*What the exercise asks*
Copy the data exactly from the line that contains "Task: Open the Find text magnifier in Acrobat" through the line that contains "Task: Click unprotected", keeping both end lines and leaving out everything else.

*Supplied records*

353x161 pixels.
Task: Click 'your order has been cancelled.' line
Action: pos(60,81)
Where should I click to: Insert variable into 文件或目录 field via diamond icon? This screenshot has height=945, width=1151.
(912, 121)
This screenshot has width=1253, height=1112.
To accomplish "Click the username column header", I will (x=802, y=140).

==

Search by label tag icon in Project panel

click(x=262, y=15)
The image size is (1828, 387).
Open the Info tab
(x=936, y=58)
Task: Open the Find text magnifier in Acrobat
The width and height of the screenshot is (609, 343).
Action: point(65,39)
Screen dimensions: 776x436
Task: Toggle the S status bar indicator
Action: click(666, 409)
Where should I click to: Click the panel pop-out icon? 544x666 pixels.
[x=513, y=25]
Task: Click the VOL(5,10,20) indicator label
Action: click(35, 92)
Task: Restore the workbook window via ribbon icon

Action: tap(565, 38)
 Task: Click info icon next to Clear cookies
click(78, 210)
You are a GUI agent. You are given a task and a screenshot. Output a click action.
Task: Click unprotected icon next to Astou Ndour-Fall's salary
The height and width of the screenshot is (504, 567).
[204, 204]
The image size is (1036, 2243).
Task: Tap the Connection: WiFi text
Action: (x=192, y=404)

* * *

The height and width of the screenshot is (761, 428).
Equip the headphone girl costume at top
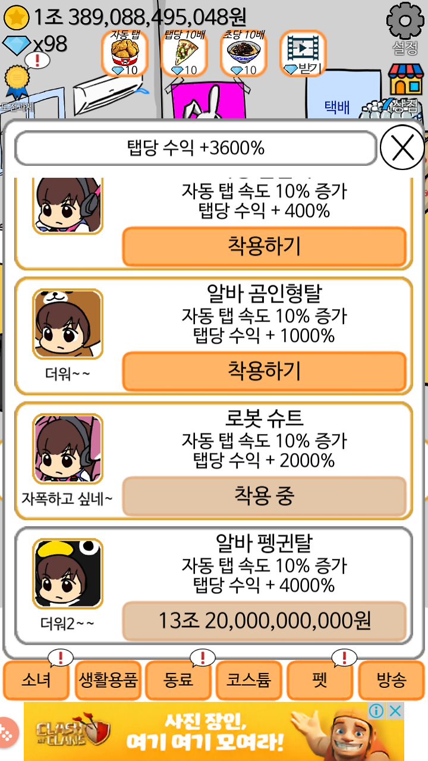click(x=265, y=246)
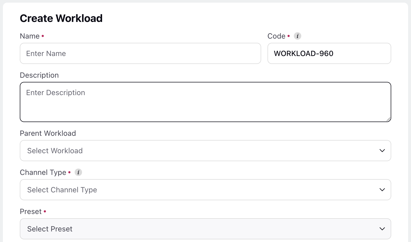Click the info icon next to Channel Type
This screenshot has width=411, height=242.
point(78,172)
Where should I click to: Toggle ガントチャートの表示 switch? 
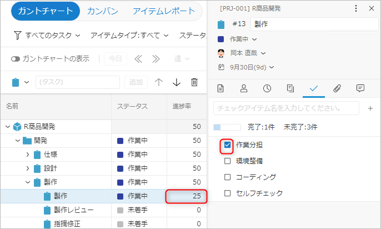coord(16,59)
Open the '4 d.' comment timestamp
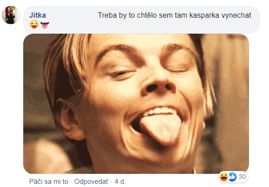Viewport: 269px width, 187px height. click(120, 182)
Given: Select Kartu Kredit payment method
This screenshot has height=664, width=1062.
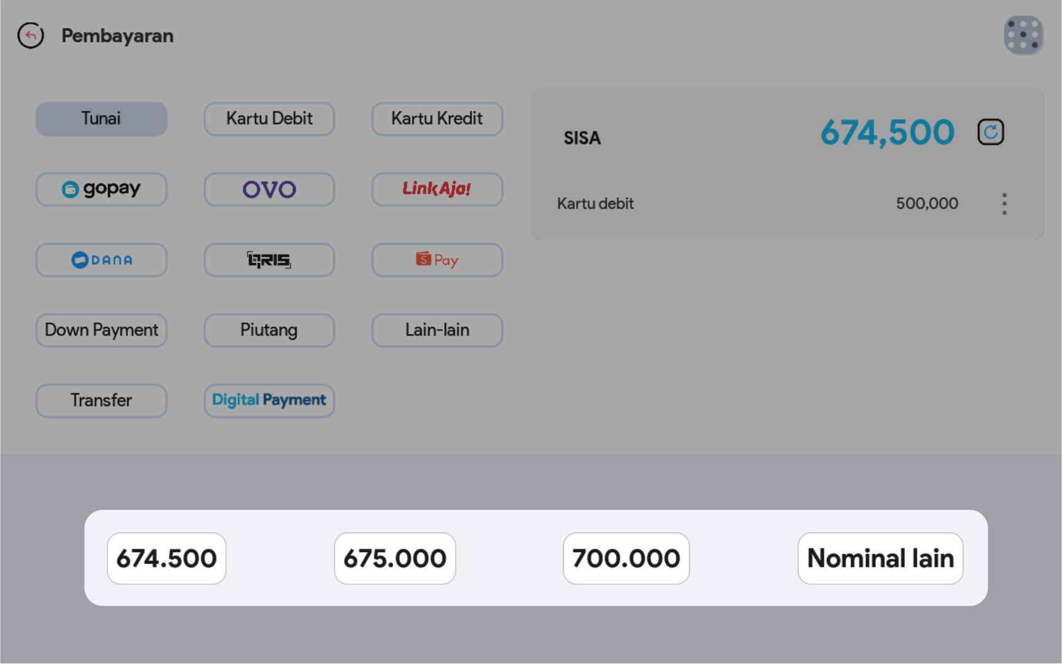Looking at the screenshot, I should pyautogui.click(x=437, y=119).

*Solution*
Task: Open the Find text magnifier in Acrobat
The width and height of the screenshot is (609, 343).
Action: point(65,39)
Screen dimensions: 776x436
Task: Toggle the S status bar indicator
Action: click(666, 409)
Where should I click to: Click the panel pop-out icon? 544x666 pixels.
[x=513, y=25]
Task: Click the VOL(5,10,20) indicator label
Action: click(35, 92)
Task: Restore the workbook window via ribbon icon

Action: tap(565, 38)
 Task: Click info icon next to Clear cookies
click(78, 210)
You are a GUI agent. You are given a task and a screenshot. Output a click action.
Task: Click unprotected icon next to Astou Ndour-Fall's salary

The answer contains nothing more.